Published 15 Apr 2025 in cs.CL and cs.AI

Abstract: Reinforcement learning (RL) with LLMs shows promise in complex reasoning. However, its progress is hindered by the lack of large-scale training data that is sufficiently challenging, contamination-free and verifiable. To this end, we introduce DeepMath-103K, a large-scale mathematical dataset designed with high difficulty (primarily levels 5-9), rigorous decontamination against numerous benchmarks, and verifiable answers for rule-based RL reward. It further includes three distinct R1 solutions adaptable for diverse training paradigms such as supervised fine-tuning (SFT). Spanning a wide range of mathematical topics, DeepMath-103K fosters the development of generalizable and advancing reasoning. Notably, models trained on DeepMath-103K achieve state-of-the-art results on challenging mathematical benchmarks and demonstrate generalization beyond math such as biology, physics and chemistry, underscoring its broad efficacy. Data: https://huggingface.co/datasets/zwhe99/DeepMath-103K.

Summary

Advancing Mathematical Reasoning in AI: DeepMath-103K Dataset

The paper presents DeepMath-103K, a large-scale dataset aimed at enhancing mathematical reasoning within AI systems. This dataset primarily addresses the limitations of existing mathematical datasets which often lack sufficient challenge, verifiable answer formats suitable for reinforcement learning (RL), and contamination with evaluation benchmarks. DeepMath-103K is meticulously crafted to support the training of advanced reasoning models, offering approximately 103,000 mathematical problems with verified answers and multiple solution paths.

Core Contributions

Dataset Scale and Difficulty: DeepMath-103K consists of around 103,000 problems, primarily at difficulty levels 5-9. This positions it significantly beyond the reach of current models trained on conventional datasets both in volume and complexity, thereby challenging AI models to adapt to more sophisticated problem-solving strategies.
Data Decontamination: One of the dataset's defining features is its rigorous decontamination process.
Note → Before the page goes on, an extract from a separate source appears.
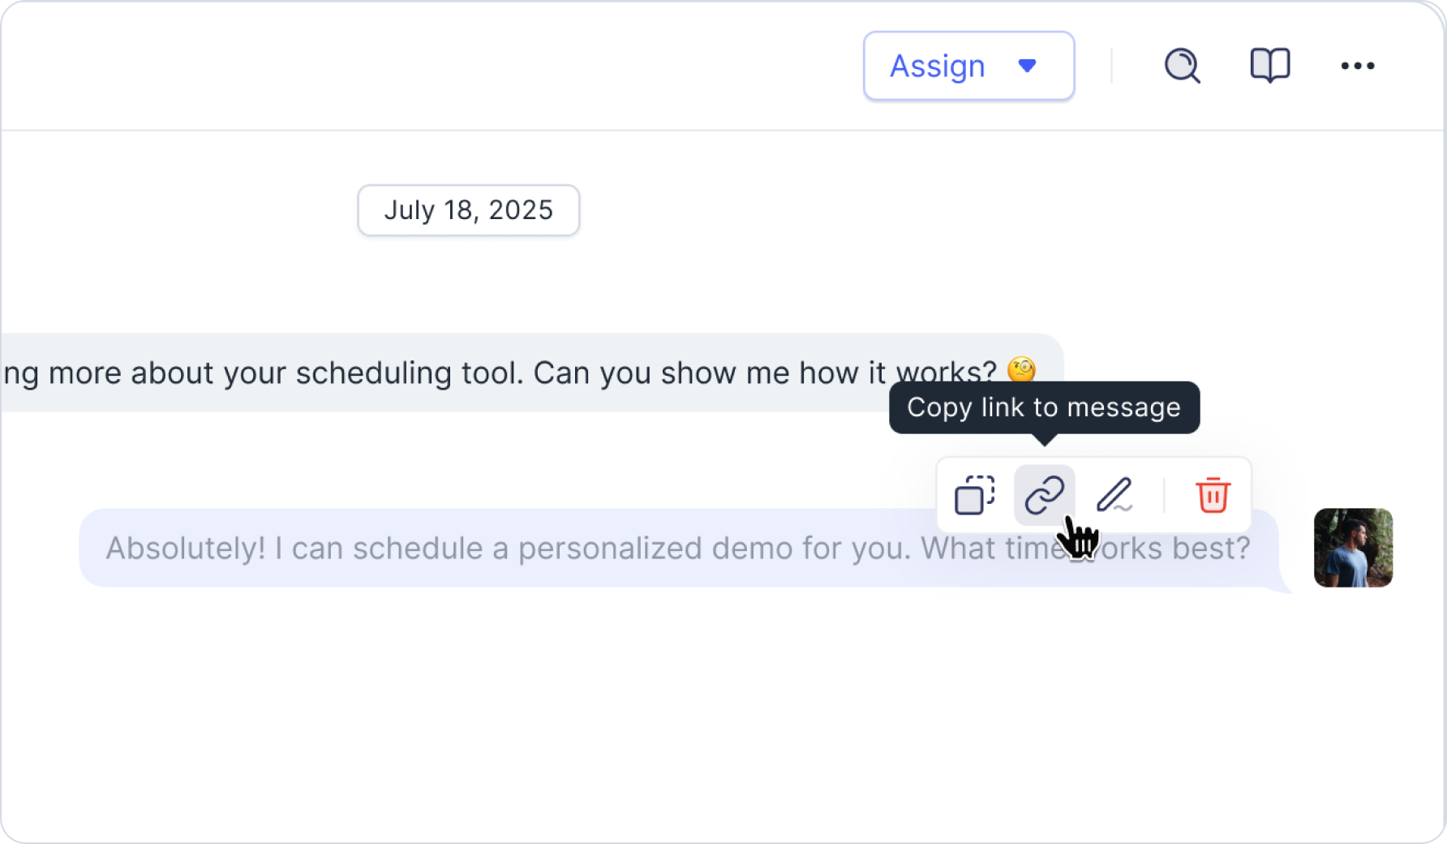This screenshot has height=844, width=1447.
Task: Edit the message with the pencil icon
Action: [x=1114, y=495]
This ensures the exclusion of problems overlapping with established evaluation benchmarks, thus maintaining the integrity of performance evaluations conducted post-training.
Multi-Solution Format: Each problem includes three distinct generated solutions, provided by DeepSeek-R1. This format supports diverse training paradigms, including supervised fine-tuning, reward modeling, and model distillation, offering rich comparative data to encourage diversified reasoning approaches.
Reinforcement Learning Compatibility: The inclusion of verifiable final answers enables the application of RL techniques, such as RL-Zero, that leverage rule-based reward schemes. This is crucial for developing models that not only solve mathematical problems but also refine their reasoning through feedback on accuracy.

Empirical Validation

The authors demonstrated the dataset's efficacy by using it to train models via various paradigms, including RL-Zero. Models trained with DeepMath-103K exhibited remarkable improvements across several challenging benchmarks—MATH500, AIME, AMC, Minerva Math, and OlympiadBench. Specifically, models trained on this dataset achieved higher accuracy (significantly improved pass@1 accuracy observed in RL-Zero settings), underscoring the dataset's potential to advance model capabilities in mathematical reasoning.
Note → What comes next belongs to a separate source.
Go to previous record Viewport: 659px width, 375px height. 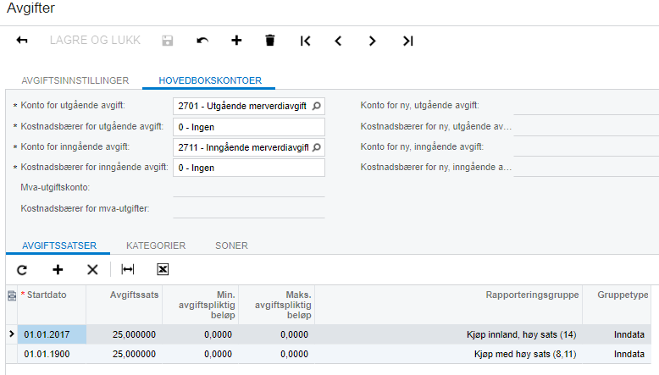[338, 41]
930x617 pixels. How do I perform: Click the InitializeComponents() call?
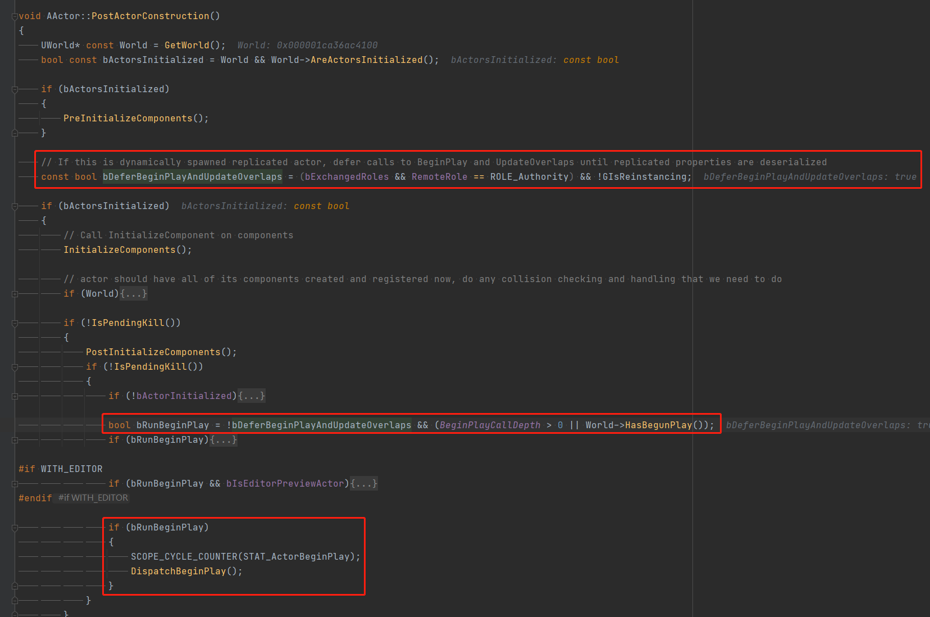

Implications and Future Directions

Practically, DeepMath-103K serves as a stepping stone toward training AI models capable of tackling complex mathematical reasoning tasks. Theoretically, it offers insights into designing training data that bridges the gap between RL and advanced problem-solving. As AI systems continue to evolve, datasets like DeepMath-103K that focus on verifiable and challenging problems will likely become invaluable in perfecting AI reasoning abilities.
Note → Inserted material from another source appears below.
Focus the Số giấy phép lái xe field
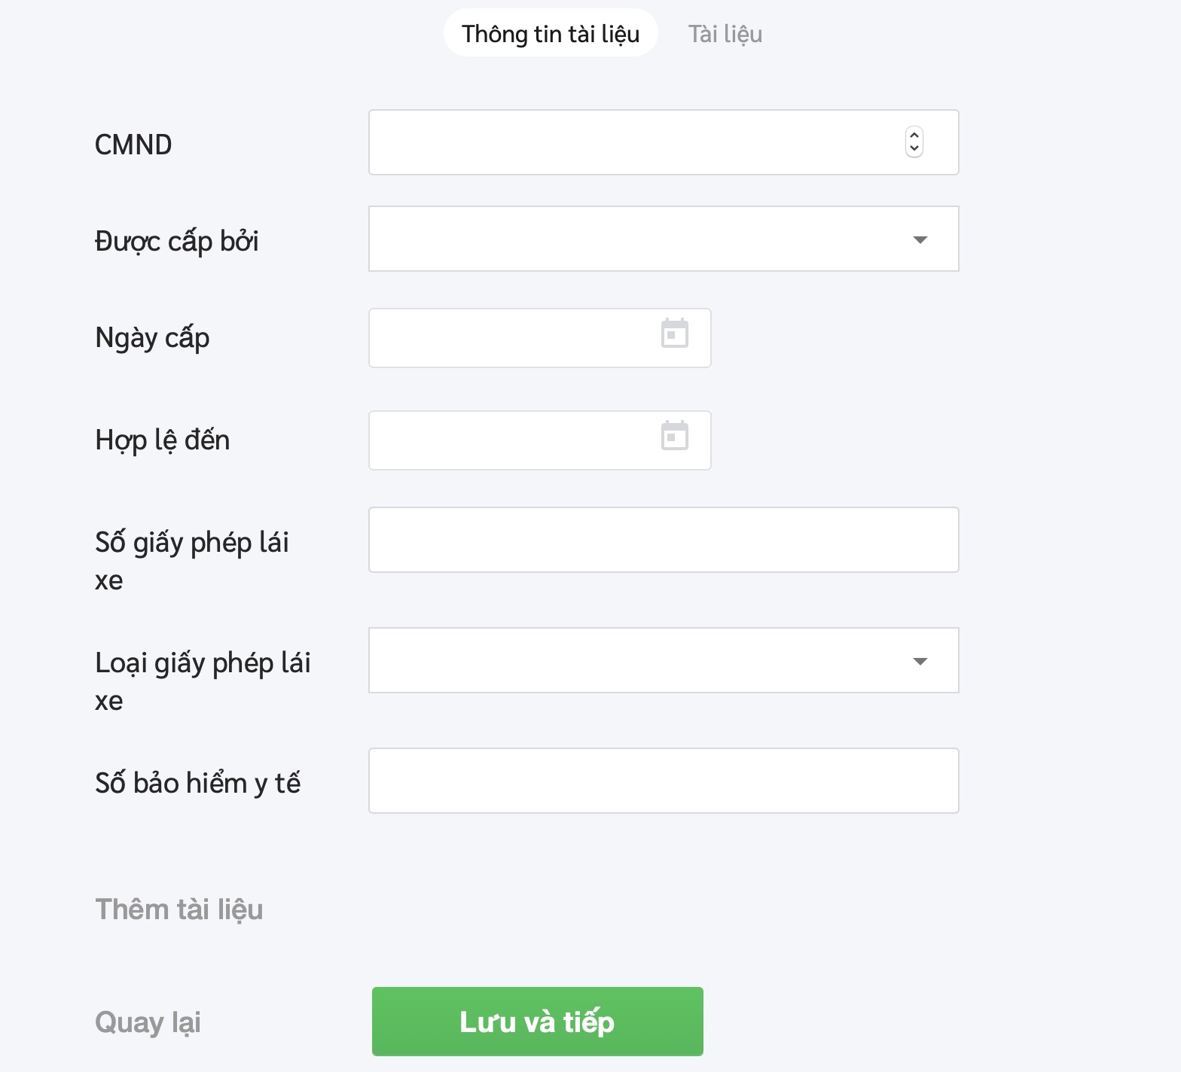 (x=663, y=540)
Future developments could focus on integrating more expansive problem categories, addressing not only mathematics but cross-disciplinary STEM challenges, thus broadening the applicability of AI in diverse contexts. Additionally, exploring RL strategies that adapt to such datasets could uncover novel techniques for incremental learning and adaptability in AI systems.

In summary, DeepMath-103K fills a critical gap in AI training resources, combining complexity with verifiable accuracy, and paving the way for more proficient and reliable AI reasoning systems.